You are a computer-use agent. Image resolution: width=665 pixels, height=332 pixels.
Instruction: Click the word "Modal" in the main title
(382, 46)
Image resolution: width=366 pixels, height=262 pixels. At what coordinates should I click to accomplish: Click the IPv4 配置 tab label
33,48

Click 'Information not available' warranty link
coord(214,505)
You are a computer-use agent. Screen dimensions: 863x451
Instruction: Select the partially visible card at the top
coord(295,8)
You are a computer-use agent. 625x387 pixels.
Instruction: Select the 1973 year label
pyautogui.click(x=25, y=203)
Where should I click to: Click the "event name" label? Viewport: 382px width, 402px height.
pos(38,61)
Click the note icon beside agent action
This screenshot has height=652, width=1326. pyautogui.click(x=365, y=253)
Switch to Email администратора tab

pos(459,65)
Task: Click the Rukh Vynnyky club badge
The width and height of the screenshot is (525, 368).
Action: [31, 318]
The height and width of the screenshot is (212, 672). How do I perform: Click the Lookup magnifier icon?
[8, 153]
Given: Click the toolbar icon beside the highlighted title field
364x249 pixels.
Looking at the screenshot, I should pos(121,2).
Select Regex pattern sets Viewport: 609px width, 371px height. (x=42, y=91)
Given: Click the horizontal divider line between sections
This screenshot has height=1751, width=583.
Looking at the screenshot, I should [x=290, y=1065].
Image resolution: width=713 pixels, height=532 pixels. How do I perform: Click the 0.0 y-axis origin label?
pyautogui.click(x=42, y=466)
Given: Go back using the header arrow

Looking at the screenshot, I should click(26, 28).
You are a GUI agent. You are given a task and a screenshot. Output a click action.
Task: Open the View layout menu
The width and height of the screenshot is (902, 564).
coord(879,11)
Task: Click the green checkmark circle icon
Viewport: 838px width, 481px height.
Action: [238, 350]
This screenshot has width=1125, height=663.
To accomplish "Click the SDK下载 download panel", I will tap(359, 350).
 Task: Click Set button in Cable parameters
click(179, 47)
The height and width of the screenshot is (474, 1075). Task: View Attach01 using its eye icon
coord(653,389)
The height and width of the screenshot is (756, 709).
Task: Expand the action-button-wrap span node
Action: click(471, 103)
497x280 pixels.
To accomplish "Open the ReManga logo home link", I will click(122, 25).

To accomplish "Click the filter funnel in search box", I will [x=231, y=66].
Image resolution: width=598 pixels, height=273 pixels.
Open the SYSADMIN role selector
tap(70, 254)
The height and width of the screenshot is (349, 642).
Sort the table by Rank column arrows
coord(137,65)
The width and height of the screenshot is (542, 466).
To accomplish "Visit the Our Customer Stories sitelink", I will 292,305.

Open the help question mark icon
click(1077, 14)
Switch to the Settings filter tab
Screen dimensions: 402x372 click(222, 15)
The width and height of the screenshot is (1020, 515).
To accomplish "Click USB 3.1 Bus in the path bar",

◆ ◆ ◆ ◆

**Your goal**
From the entries above, copy every line containing the word "computer".

**Output of the exercise**
You are a computer-use agent. Image resolution: width=665 pixels, height=332 pixels.
You are a computer-use agent. Screen dimensions: 863x451
You are a computer-use agent. 625x387 pixels.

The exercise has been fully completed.